Dynamically assign aggregation partitionings

Is there a way to dynamically set the number of partitioning we set for aggregation?

for example, if i have 10 aggs i preform, each one has different distinct count. can i dynamically set the partitioning to return X amount of distinct value?

The solution I thought of is preforming 2 requests for each agg, first a cardinality request to determine how many distinct values are, then divide that value with X and make a second request where i have cardinality result/X partitioning.
Im looking for a way to avoid the cardinality request.

Im aware that my solution is not perfect as more docs can be added after i made the request, and i accept that flaw

Thanks!

Bump

This is a phase you'd have to do in your client. It may be worth looking at the composite aggregation though

Thats exactly what i was looking for!
Ill test it right away.

One last thing.

My question origin was from performance issue, i had a query with 10 ish aggregations, which at first i wanted to get all the results, so as first solution i just put a size: 10K on it ( on each aggregation).
when the index got bigger it took some time to get the request back.

So i figured a way to paginate the aggregation with the partitioning.

From what i read from your composite link, i need to send the last document returned from the current request in my "next page" query, that means elastic will do the same query but give me the next results after the document i sent.( at least to my understanding)

What im trying to ask, Performance wise, will making the cardinality request on my server side, then partition the next query correctly to get the amount i want for a page be quicker than the composite method?

I doubt it but benchmarking will help confirm. In each case the query is streaming through the same set of matching docs and eliminating certain numbers of them by either

  1. retrieving a doc value, hashing it and then modulo N to see if it is part of the current partition or
  2. retrieving a doc value and comparing it to a high-watermark passed by the client to see if it should be added to the priority queue for the next set of results.

I was trying to test the composite method.

But i couldnt find documentation that i can do a composite aggregation on a nested document, is it possible?

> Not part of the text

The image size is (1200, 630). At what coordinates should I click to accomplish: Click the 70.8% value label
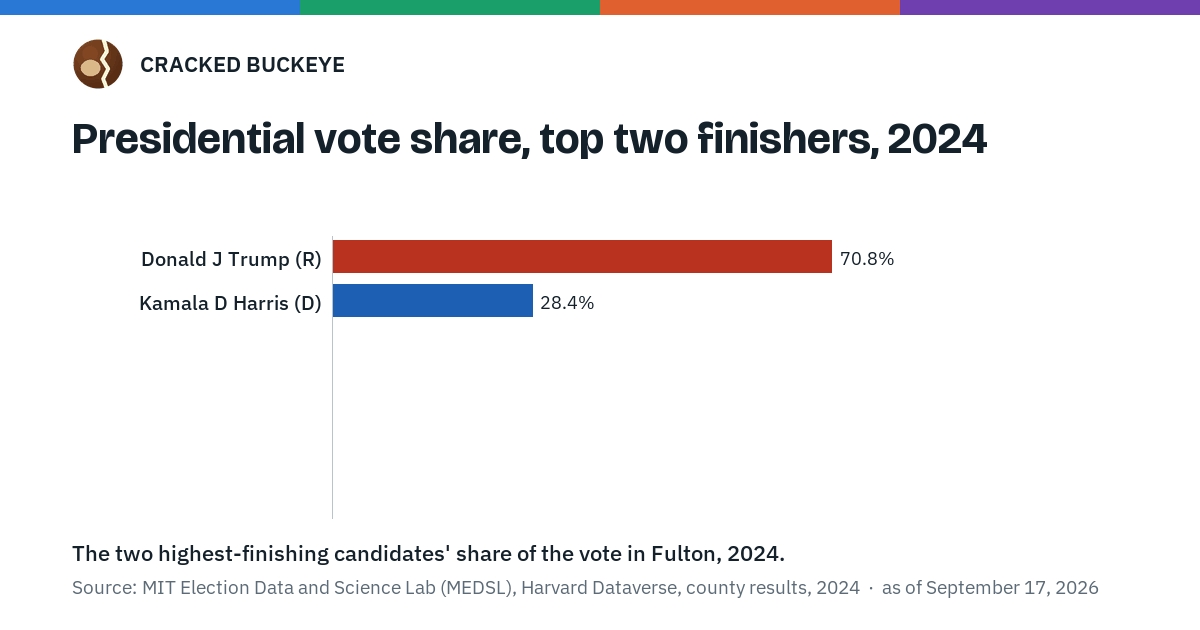coord(867,259)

thats the query with partitioning i want to convert to the composite one

#partionining
GET new_mappings/shahar_relax/_search
{
  "query": {
    "bool": {
      "must": [
        {
          "match_all": {}
        }
      ]
    }
  },
  "aggs": {
    "identifiers": {
      "nested": {
        "path": "identifiers"
      },
      "aggs": {
        "identifierType": {
          "terms": {
            "field": "identifiers.identifierType",
            "size": 10000,
            "include": {
              "partition": 0,
              "num_partitions": 10
            }
          },
          "aggs": {
            "identifierValue": {
              "terms": {
                "field": "identifiers.identifierValue",
                "size": 10000,
                "include": {
                  "partition": 0,
                  "num_partitions": 10
                }
              }
            },
            "identifierValueDistinctCount": {
              "cardinality": {
                "field": "identifiers.identifierValue",
                "precision_threshold": 40000
              }
            }
          }
        }
      }
    }
  }
}

This topic was automatically closed 28 days after the last reply. New replies are no longer allowed.